- Operation Shenandoah: Part of the Vietnam War
| Date | 16 October – 2 November 1966 |
| Location | Bình Long Province (now Bình Phước Province), South Vietnam10°54′N 106°48′E﻿ / ﻿10.9°N 106.8°E |
| Result | U.S. victory |

Belligerents
- United States: Viet Cong

Commanders and leaders
- BG William E. DePuy Col. Sidney Berry: Senior Col. Hoàng Cầm

Units involved
- 1st Brigade, 1st Infantry Division: 9th Division 272nd Regiment;

Casualties and losses
- 5 killed: 74 killed

= Operation Shenandoah =

Part of the Vietnam War (1966)

Operation Shenandoah was an operation conducted by 1st Brigade, 1st Infantry Division in Bình Long Province, lasting from 16 October to 2 November 1966.

==Prelude==
Following the conclusion of Operation Tulsa, BG William E. DePuy kept Col. Sidney Berry's 1st Brigade in the field hoping to repeat the success of the Battle of Minh Thanh Road by establishing firebases in the area and then sending convoys along Highway 13 and the Minh Thanh Road to invite attack by the Viet Cong (VC).

==Operation==
From 18 October 1st Brigade sent units from its base at Quản Lợi Base Camp along Highway 13 to Lộc Ninh, this did not provoke any response from the VC. From 24 October patrols were sent southwest onto the Minh Thanh Road but the VC also ignored these. From 25 to 26 October the Brigade searched the Minh Thanh Plantation without success.

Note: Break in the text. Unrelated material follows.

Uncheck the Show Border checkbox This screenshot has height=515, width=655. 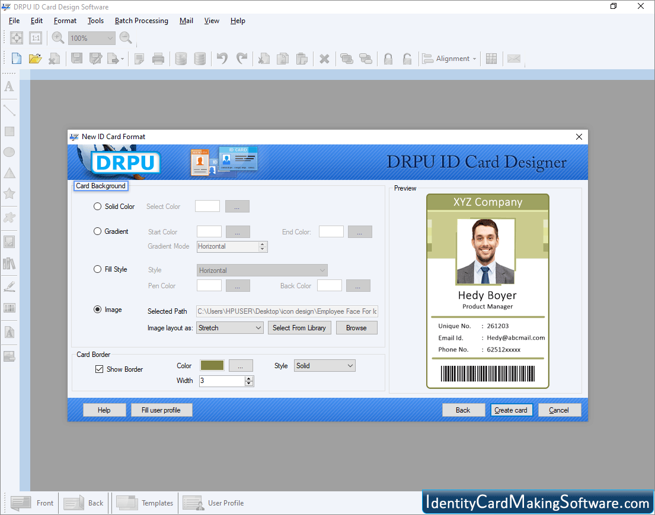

On 28 October patrols encountered a VC force and Col. Berry ordered the 1st Battalion, 26th Infantry Regiment (1/26th Infantry) and the 1st Battalion, 28th Infantry Regiment (1/28th Infantry) to search the area. A platoon from the 1/26th Infantry ambushed a VC unit and Col. Berry decided to surround it by airlifting the 2/28th Infantry to the west of the scene while the 2nd Battalion, 18th Infantry Regiment was landed to the south, while the 1/26th Infantry covered the north and 1/28th Infantry covered the west. With this cordon established, at 17:45 the target area was hit by over 2000 rounds of artillery fire and 70 air sorties. During the night most of the VC were able to escape to the southwest through gaps in the American lines.

On 29 October BG DePuy assumed direct command of the operation and deployed his units to the southwest to search the probable escape routes, but they were unable to locate the VC. A search of the battlefield found 60 VC dead.

==Aftermath==
Operation Shenandoah officially concluded on 2 November. BG DePuy considered it a limited success as the VC 9th Division generally avoided battle. Total US casualties were 5 killed, while VC losses were claimed to be 74 killed.